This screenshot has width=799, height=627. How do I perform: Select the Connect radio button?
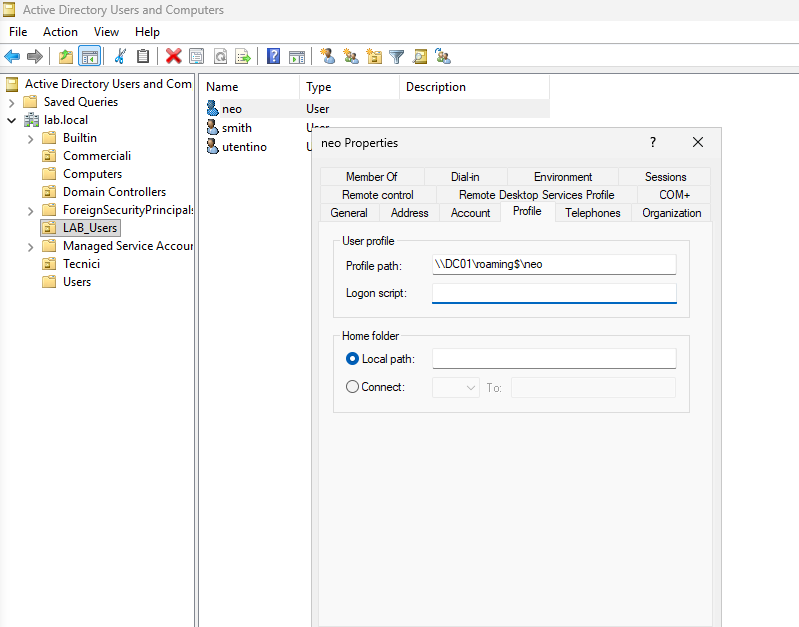(x=352, y=387)
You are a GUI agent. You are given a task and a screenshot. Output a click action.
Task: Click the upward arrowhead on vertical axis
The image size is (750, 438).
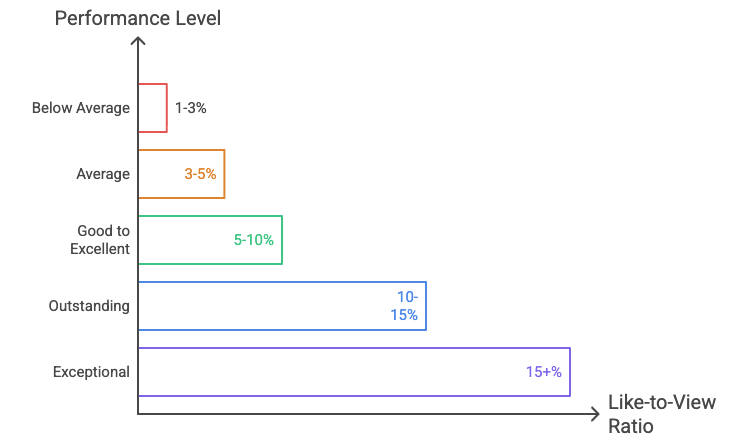138,42
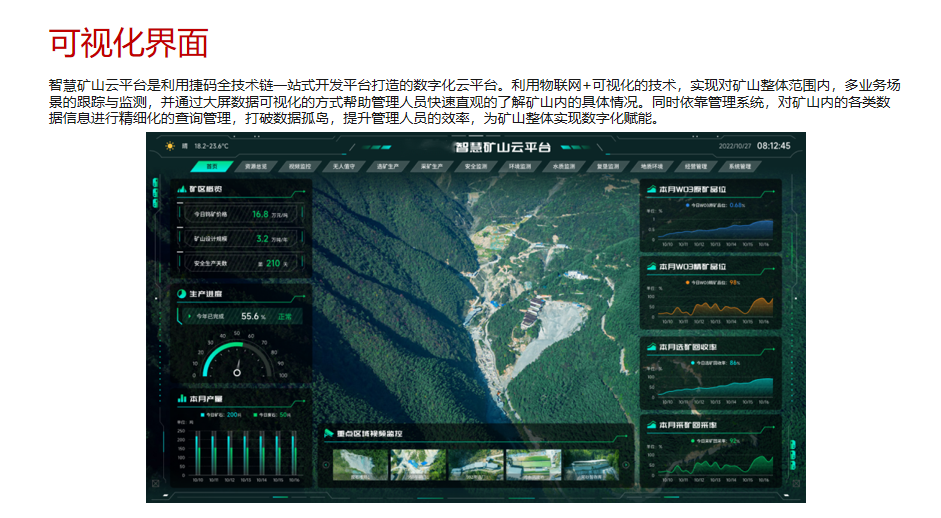Select the 首页 tab

click(x=211, y=166)
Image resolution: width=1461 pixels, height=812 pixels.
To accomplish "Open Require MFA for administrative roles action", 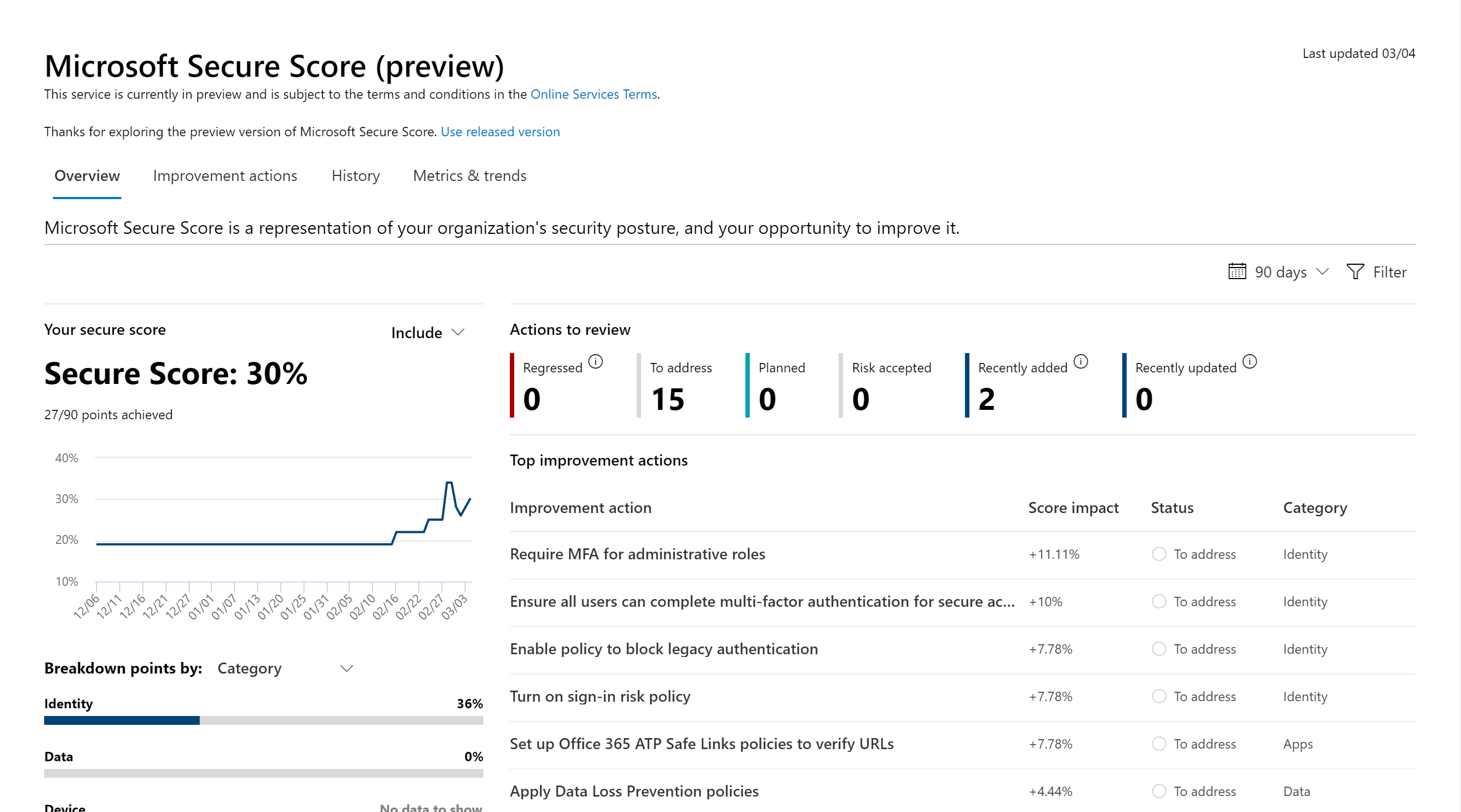I will pyautogui.click(x=637, y=554).
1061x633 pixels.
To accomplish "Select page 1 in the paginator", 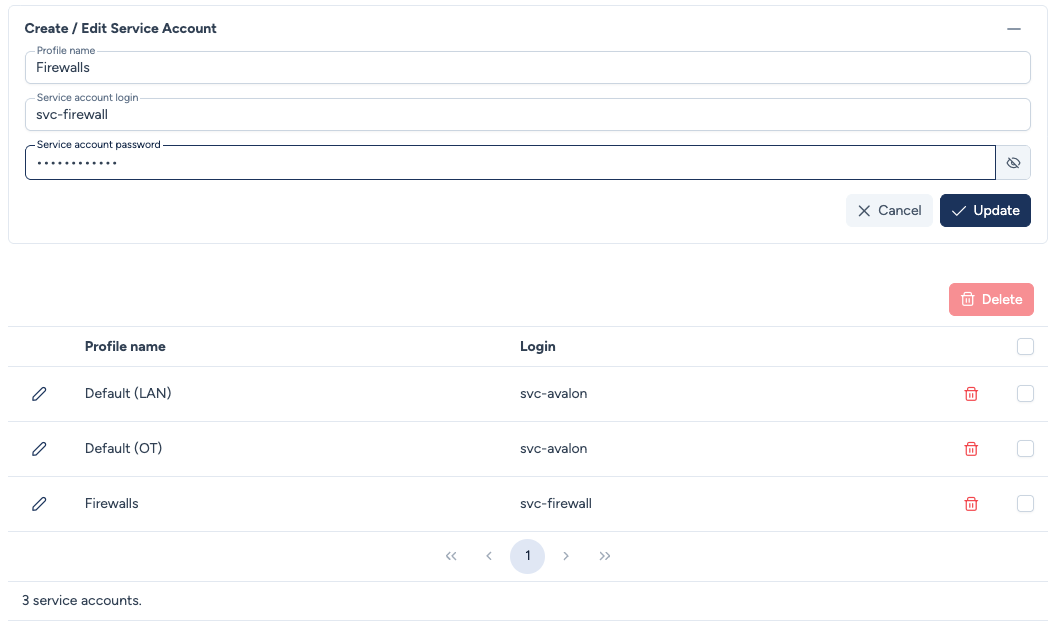I will point(527,556).

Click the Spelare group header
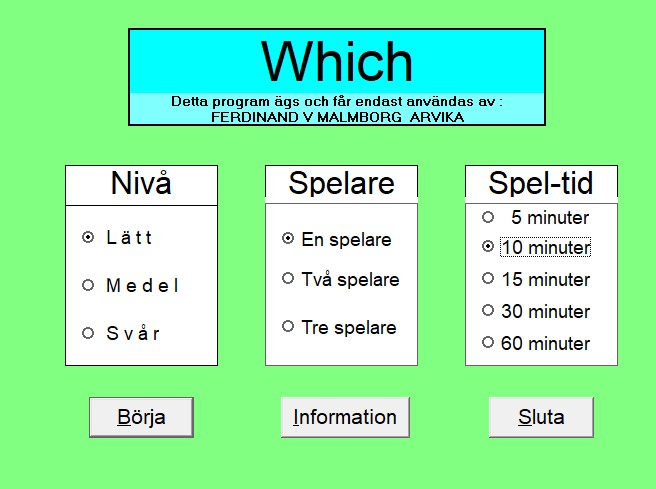[341, 184]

○ ○ ○ ○ ○

### EXERCISE AIM
Search the entries for the word "pixels". Copy every line where it occurs.

### EXERCISE RESPONSE
Image resolution: width=1461 pixels, height=812 pixels.
1061x633 pixels.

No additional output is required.